• Required action 1: Write out the part of the valsartan recall text starting at "The July recall" and ending at "in their manufacture.".
• Required action 2: In the valsartan recall text, what second toxic impurity was found in valsartan drug substances during the investigation into NDMA?
• Required action 3: Please continue the valsartan recall text from where it stops.

A further product recall for heart and blood pressure drug valsartan has been issued by the Medicines and Healthcare products Regulatory Agency (MHRA).
The recall includes batches of the medicine that contain drugs supplied by Teva and Mylan.
It follows a pharmacy-level recall of valsartan in July 2018, when affected batches containing drugs from Dexcel and Actavis — now Accord — were recalled across Europe.
The July recall was prompted by the identification of a highly toxic impurity, N-nitrosodimethylamine (NDMA), as part of the manufacturing process in certain factories in China. During the investigation into NDMA, another toxic impurity, N-nitrosodiethylamine (NDEA), was discovered in valsartan drug substances.
The MHRA said in the recall notice that it and its European counterparts were continuing to investigate products that share a similar chemical structure to valsartan and may have been affected by similar quality control failures in their manufacture.

• Entries supplied:
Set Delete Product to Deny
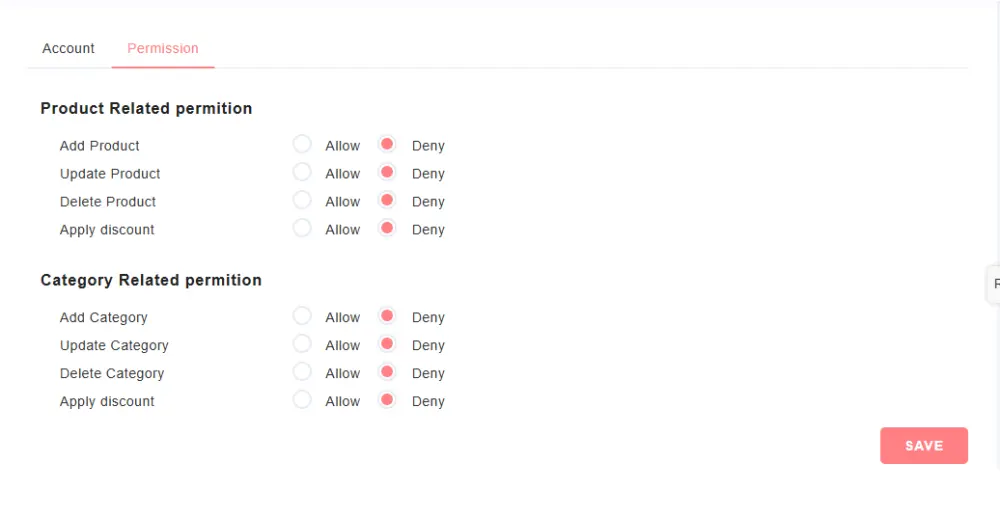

...

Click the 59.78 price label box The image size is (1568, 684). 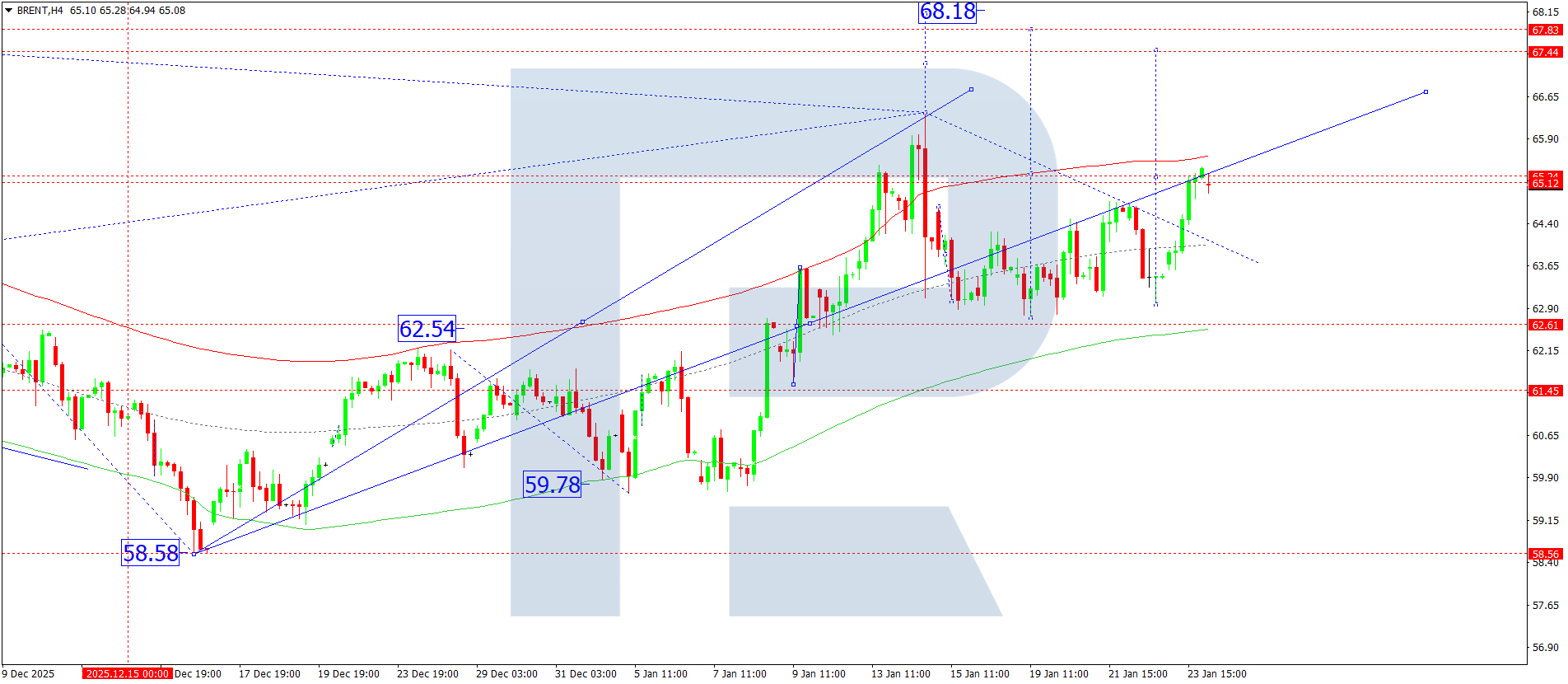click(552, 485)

• Exercise response 1:
The July recall was prompted by the identification of a highly toxic impurity, N-nitrosodimethylamine (NDMA), as part of the manufacturing process in certain factories in China. During the investigation into NDMA, another toxic impurity, N-nitrosodiethylamine (NDEA), was discovered in valsartan drug substances.
The MHRA said in the recall notice that it and its European counterparts were continuing to investigate products that share a similar chemical structure to valsartan and may have been affected by similar quality control failures in their manufacture.

• Exercise response 2: N-nitrosodiethylamine (NDEA).

• Exercise response 3:
The MHRA added that there was currently “no evidence that this impurity has caused any harm to patients”, and that this recall was being carried out “as a precautionary measure to prevent further exposure to this impurity in the affected medicines whilst the investigation is ongoing”.
Sam Atkinson, director of the inspection, enforcement and standards division at the MHRA, said because of the risk associated with suddenly stopping antihypertensive medicine, “people are advised not to stop any treatments without consulting their doctor or pharmacist”.